Penghitungan dalam hak atas uang pesangon dan penghargaan masa kerja dilakukan secara prorata, sebagaimana dicantumkan pada Pasal 156 UU Ketenagakerjaan. Tetapi, beragam alasan PHK turut menentukan hak apa saja seharusnya pekerja dapat. Contohmya:
- mengundurkan diri tanpa tekanan (1x Uang Penggantian Hak)
- tidak lulus masa percobaan (Tanpa Kompensasi)
- pekerja melakukan kesalahan fatal (1x Uang Penggantian Hak)
- pekerja melanggar perjanjian kerja, peraturan perusahaan atau perjanjian kerja bersama (1x Uang Pesangon, 1x Upah Penghargaan Masa Kerja, dan 1x Uang Penggantian Hak)

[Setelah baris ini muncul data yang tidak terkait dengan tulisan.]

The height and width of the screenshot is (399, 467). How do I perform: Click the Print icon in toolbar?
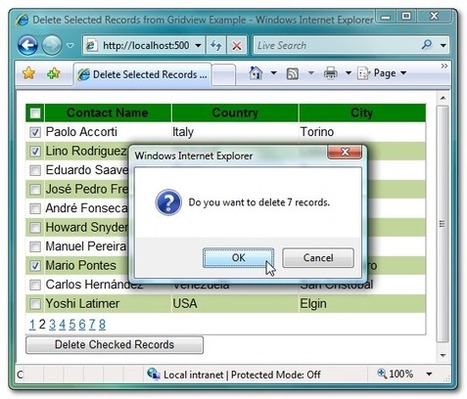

- PHK Massal karena Perusaan rugi (force majeure) (1x Uang Pesangon, 1x 1x Upah Penghargaan Masa Kerja, dan 1x Uang Penggantian Hak)
- PHK Massal untuk efisiensi (2x Uang Pesangon, 1x 1x Upah Penghargaan Masa Kerja, dan 1x Uang Penggantian Hak)
Dengan demikian, pekerja wajib memperhatikan latar belakang pengakhiran hubungan kerja tersebut agar tidak mengalami kerugian yang seharusnya bisa diantisipasi.